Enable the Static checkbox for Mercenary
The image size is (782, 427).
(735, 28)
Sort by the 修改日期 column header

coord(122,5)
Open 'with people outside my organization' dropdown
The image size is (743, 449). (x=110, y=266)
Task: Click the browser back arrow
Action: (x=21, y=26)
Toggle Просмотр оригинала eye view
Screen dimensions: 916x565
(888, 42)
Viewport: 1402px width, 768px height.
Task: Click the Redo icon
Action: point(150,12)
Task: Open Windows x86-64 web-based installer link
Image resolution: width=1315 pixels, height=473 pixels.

==========

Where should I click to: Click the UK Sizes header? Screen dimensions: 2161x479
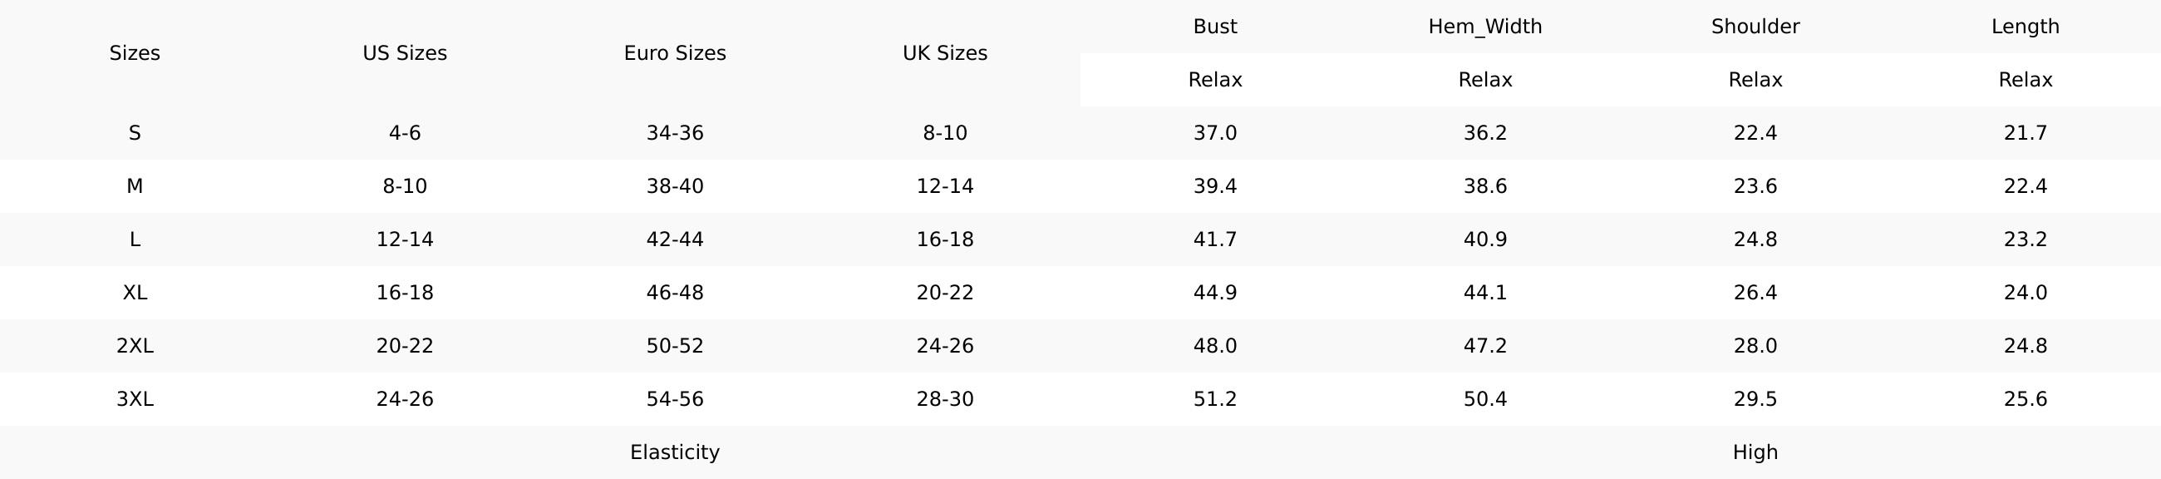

==========

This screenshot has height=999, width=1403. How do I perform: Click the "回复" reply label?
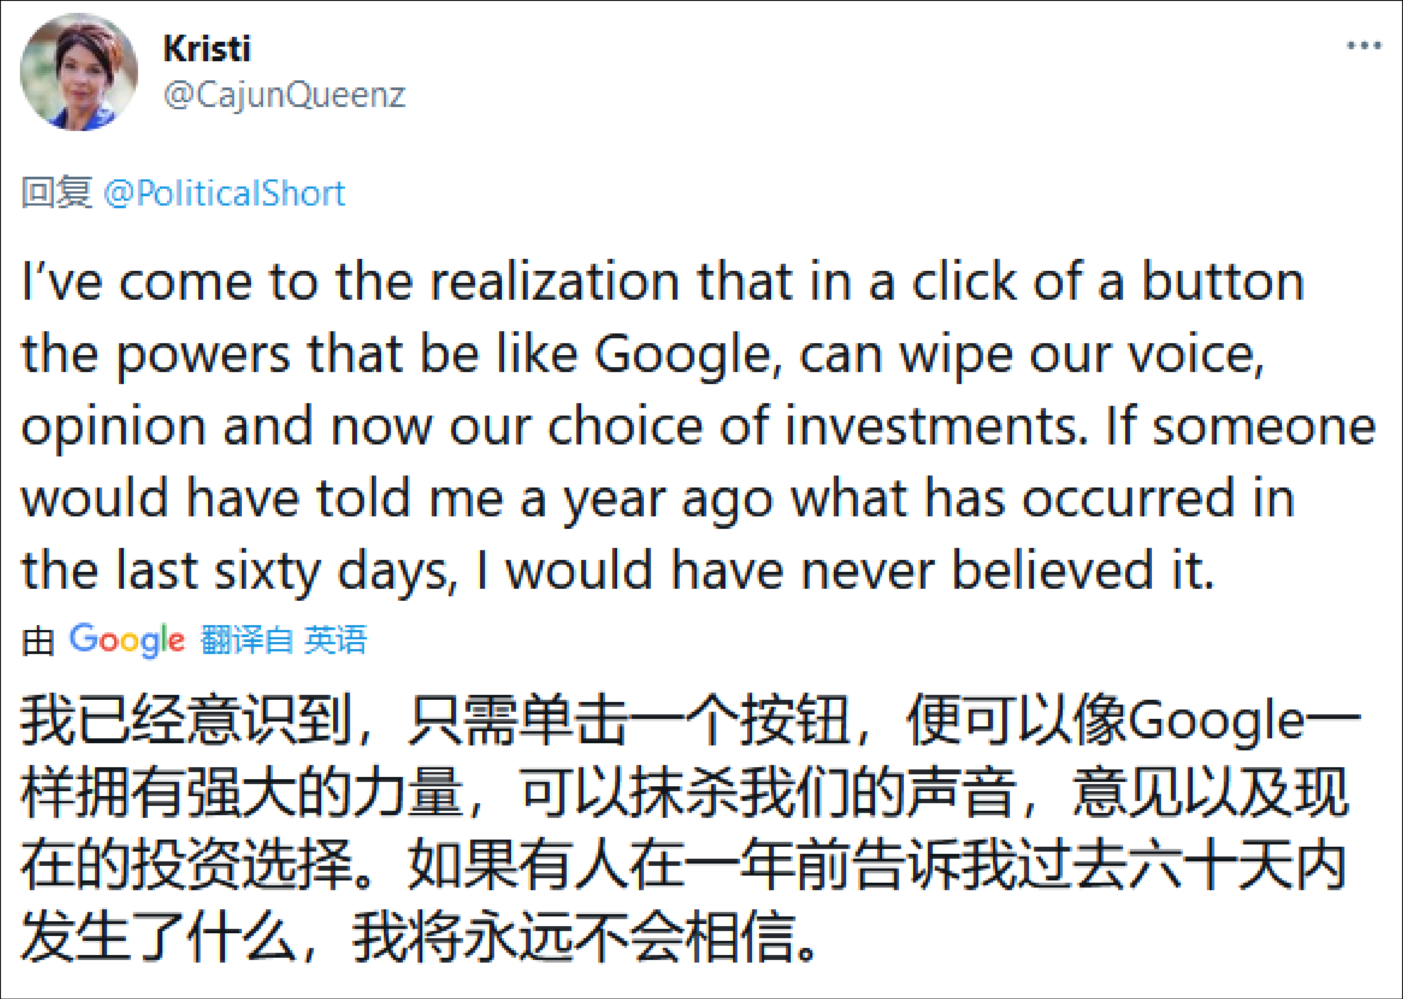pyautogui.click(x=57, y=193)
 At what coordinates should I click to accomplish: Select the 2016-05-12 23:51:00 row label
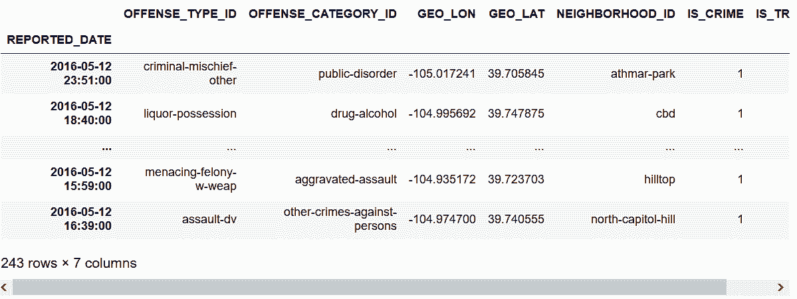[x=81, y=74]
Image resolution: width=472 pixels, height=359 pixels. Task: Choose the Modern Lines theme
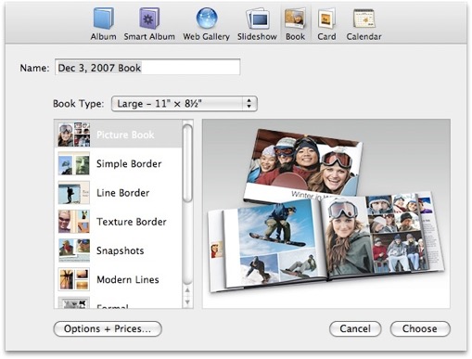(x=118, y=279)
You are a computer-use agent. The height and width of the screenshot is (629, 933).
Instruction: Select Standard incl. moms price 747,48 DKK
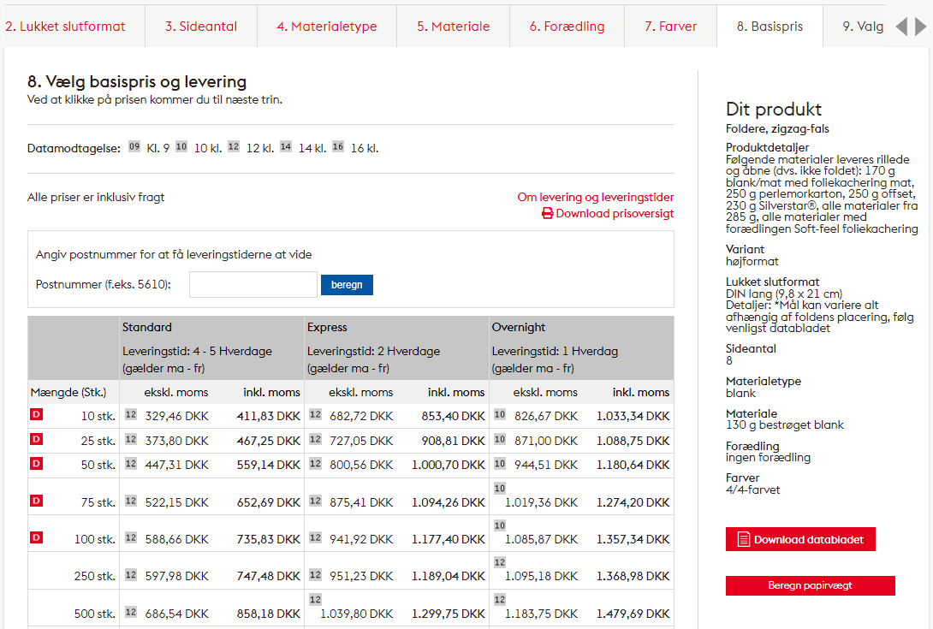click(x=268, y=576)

==========

▶ [PROBLEM TO WORK ON]: Starting with the line with "Sort by the 修改日期 column header" above and going on through the line with "Image resolution: width=1315", transcribe every line exactly, both ends included, and add nothing.

▶ [WRITTEN RESPONSE]:
Sort by the 修改日期 column header

coord(122,5)
Open 'with people outside my organization' dropdown
The image size is (743, 449). (x=110, y=266)
Task: Click the browser back arrow
Action: (x=21, y=26)
Toggle Просмотр оригинала eye view
Screen dimensions: 916x565
(888, 42)
Viewport: 1402px width, 768px height.
Task: Click the Redo icon
Action: point(150,12)
Task: Open Windows x86-64 web-based installer link
Image resolution: width=1315 pixels, height=473 pixels.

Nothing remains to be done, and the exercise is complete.